Agnes Martin, Play, 1966
This black and white image is from the essay The Originality of the Avante-Garde and other Modernist Myths by Rosalind E. Krauss, 1986. What was striking for me instantly was that the image looked like a photocopy and presented the work in a very different way. There were shifts in tone throughout the canvas, especially in the bottom right. The copy of the original work gave it something new and makes me consider how the process of photocopying can produce copies of work - editions as such in a new digital way and is a tool for exploring my images in. The photocopier for me is not just a way to copy an image but is a tool in its own right that interprets the original image that is fed through its mechanism. I often photocopy elements of my work to enlarge or observe what happens. Interesting marks emerge and interpretations my the copier come to the front, much like the above image by Agnes Martin.
The essay in itself throws up a poignant viewpoint for me, that of the origins of an artwork and that of the canvas.

The grid’s power lies in its capacity to figure forth the material ground of the pictorial object, simultaneously inscribing and depicting it, so that the image of the pictorial surface can be seen to be born out of the organisation of pictorial matter. For these artists, the grid-scored surface is the image of an absolute begining.

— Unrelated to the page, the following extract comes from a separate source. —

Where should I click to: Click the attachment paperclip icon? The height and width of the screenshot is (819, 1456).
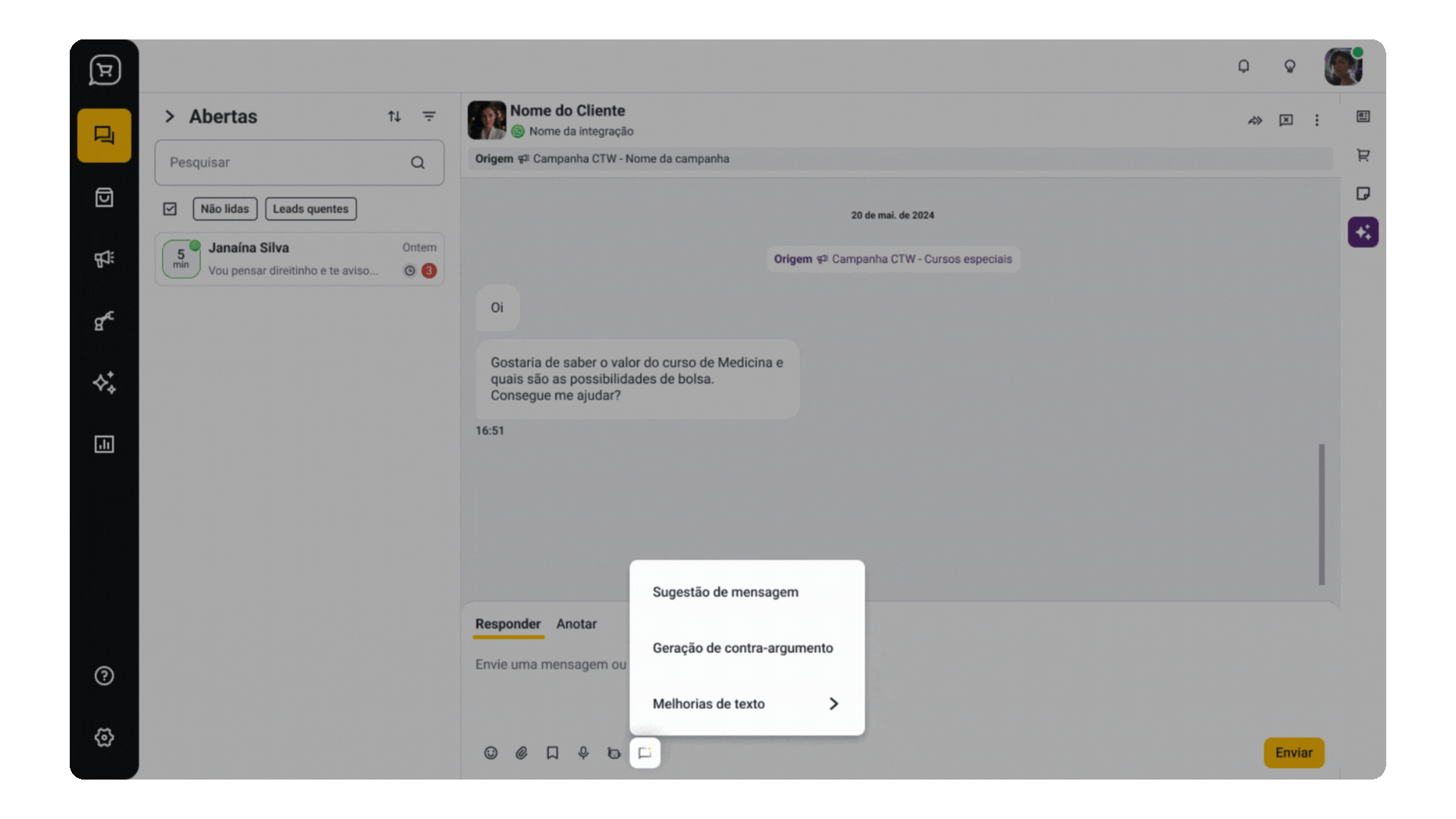tap(522, 753)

The above suggests that the grid is the start, the beginning of something, and is a concept that is constantly being repeated and rediscovered by artists. It is something that is new but old at the same time and vibrates through the artists psyche. The gird is then like a canvas and for me the question of what is a canvas makes me consider how my work will be displayed and developed. Interestingly, I am moving away from the canvas, if we consider the canvas to be a physical object, and to that of the digital canvas. It is a concept that I find thought provoking and one that I will work back and forth to and then we are back to the window, the divider between inside and outside and that of the physical and digital world. The window can be perceived as the computer monitor screen that acts as the conduit to work on a new canvas (the digital program).